Accélérer un projet logiciel : combien coûte réellement une réduction du délai ?

Une date réglementaire approche. Un produit doit impérativement être lancé avant un concurrent. Un ancien système doit être arrêté à une date précise. La direction demande alors à la DSI : « Peut-on livrer trois mois plus tôt ? »

La réponse paraît parfois simple : renforcer l’équipe et accélérer.

Mais un projet logiciel ne se comporte pas comme une activité parfaitement divisible. Ajouter des personnes, multiplier les tâches parallèles ou réduire les temps intermédiaires entraîne également davantage de coordination, d’intégration et de sécurisation.

La question n’est donc pas seulement : pouvons-nous livrer plus tôt ?

Elle est aussi : combien cette accélération va-t-elle coûter ?

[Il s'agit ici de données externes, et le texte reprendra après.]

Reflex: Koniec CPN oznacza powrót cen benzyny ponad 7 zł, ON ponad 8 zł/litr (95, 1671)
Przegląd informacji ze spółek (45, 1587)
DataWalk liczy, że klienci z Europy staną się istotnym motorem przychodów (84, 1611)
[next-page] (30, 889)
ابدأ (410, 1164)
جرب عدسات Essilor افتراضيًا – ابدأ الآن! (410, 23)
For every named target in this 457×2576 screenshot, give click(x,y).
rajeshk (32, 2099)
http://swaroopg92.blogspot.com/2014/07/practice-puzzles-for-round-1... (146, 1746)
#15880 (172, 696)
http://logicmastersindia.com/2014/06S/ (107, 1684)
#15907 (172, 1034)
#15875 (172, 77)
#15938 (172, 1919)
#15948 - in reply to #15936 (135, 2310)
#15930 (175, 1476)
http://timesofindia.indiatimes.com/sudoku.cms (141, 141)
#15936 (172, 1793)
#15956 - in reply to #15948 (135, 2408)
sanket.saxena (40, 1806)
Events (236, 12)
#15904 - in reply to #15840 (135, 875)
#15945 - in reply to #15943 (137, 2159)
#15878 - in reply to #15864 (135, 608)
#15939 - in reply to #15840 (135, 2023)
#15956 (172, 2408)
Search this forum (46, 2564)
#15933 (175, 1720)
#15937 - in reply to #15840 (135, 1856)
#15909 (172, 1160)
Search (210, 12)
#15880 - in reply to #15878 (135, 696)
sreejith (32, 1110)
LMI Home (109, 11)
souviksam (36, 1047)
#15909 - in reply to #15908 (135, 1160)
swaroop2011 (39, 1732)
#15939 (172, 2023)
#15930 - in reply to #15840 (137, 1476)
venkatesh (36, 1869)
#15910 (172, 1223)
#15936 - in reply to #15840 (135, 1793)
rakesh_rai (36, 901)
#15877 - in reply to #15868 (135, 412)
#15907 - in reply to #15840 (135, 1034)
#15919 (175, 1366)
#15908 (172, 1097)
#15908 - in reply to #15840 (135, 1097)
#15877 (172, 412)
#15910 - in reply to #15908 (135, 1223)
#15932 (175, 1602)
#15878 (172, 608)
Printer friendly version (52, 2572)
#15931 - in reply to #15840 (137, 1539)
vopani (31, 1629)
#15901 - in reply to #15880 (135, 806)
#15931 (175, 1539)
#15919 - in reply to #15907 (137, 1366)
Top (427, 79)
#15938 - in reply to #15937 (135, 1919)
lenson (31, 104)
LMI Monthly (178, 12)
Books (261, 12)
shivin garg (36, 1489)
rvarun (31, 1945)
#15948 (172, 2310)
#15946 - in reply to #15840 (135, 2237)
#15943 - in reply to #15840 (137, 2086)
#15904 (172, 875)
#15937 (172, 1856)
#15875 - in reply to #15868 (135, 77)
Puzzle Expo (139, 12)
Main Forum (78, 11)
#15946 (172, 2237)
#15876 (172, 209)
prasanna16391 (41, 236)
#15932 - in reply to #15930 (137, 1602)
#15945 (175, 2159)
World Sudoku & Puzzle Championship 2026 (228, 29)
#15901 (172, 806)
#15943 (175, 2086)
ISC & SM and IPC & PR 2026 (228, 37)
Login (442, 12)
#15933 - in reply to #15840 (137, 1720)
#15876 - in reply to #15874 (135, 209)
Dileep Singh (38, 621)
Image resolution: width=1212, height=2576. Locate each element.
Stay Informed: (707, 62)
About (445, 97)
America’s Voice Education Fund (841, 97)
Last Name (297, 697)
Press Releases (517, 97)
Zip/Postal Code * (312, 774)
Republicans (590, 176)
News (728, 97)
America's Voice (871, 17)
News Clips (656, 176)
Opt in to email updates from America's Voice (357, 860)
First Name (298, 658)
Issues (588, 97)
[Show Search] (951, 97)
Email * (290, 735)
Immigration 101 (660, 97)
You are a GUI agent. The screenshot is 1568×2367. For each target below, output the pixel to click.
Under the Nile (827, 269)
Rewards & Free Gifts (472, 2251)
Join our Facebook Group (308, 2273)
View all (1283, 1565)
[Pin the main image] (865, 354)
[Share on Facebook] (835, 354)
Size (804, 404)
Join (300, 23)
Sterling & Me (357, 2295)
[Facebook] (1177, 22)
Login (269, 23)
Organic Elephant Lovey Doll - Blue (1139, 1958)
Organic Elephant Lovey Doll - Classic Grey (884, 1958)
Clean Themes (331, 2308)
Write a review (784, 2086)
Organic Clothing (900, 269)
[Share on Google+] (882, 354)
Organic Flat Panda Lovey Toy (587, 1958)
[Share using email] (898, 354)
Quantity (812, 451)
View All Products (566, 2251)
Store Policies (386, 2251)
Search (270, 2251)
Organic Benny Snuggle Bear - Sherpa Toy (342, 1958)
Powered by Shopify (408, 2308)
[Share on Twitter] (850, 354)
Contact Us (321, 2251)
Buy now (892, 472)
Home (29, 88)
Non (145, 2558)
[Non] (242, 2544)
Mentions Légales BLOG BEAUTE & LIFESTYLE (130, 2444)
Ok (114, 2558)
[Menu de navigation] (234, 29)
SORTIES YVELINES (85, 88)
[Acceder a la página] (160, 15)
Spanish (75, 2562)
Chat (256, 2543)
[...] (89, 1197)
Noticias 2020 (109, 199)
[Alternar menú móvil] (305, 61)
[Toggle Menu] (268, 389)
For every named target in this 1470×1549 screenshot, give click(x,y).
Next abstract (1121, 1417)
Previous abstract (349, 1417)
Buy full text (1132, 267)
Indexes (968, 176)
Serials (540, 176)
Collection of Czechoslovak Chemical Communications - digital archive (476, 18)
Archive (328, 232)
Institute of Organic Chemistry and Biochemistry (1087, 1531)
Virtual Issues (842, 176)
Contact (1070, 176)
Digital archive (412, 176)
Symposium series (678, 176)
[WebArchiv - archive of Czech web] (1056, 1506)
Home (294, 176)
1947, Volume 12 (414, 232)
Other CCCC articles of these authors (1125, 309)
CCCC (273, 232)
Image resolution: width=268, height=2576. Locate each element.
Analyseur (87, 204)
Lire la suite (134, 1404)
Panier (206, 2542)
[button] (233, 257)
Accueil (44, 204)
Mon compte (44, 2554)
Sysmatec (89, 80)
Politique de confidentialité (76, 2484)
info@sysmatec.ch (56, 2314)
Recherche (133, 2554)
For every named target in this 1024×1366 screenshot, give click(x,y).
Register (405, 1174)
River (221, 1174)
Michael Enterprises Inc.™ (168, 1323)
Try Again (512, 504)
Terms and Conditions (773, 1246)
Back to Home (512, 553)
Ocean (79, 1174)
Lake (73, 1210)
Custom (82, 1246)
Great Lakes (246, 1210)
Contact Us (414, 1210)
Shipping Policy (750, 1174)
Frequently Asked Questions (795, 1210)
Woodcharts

Ce que mesure la contrainte sur le calendrier

Le paramètre SCED — Required Development Schedule — mesure la contrainte imposée au calendrier du projet.

Le principe consiste à comparer le délai demandé au calendrier nominal, c’est-à-dire au délai normalement nécessaire compte tenu des caractéristiques du projet.

Un projet dont le calendrier nominal serait de 20 mois et qui doit être réalisé en 15 mois se situe ainsi à 75 % de son calendrier nominal.

Ce facteur est issu du modèle international COCOMO II, utilisé depuis de nombreuses années pour l’estimation des projets logiciels.

Sa particularité est importante : contrairement à beaucoup d’autres paramètres, il agit simultanément sur la question du délai imposé et sur l’effort nécessaire pour respecter ce délai.

Les différents niveaux

COCOMO II définit cinq situations principales :

Niveau Calendrier demandé
Très faible 75 % du calendrier nominal
Faible 85 %
Nominal 100 %
Élevé 130 %
Très élevé 160 %

Il faut ici éviter une confusion liée au vocabulaire COCOMO II : un niveau « très faible » ne signifie pas que la contrainte est faible. Il correspond au contraire à un calendrier très fortement comprimé, ramené à 75 % du calendrier nominal.

Les coefficients associés

Les coefficients d’effort COCOMO II.2000 sont :

Calendrier Coefficient d’effort
75 % 1,43
85 % 1,14
100 % 1,00
130 % 1,00
160 % 1,00

Deux enseignements apparaissent immédiatement.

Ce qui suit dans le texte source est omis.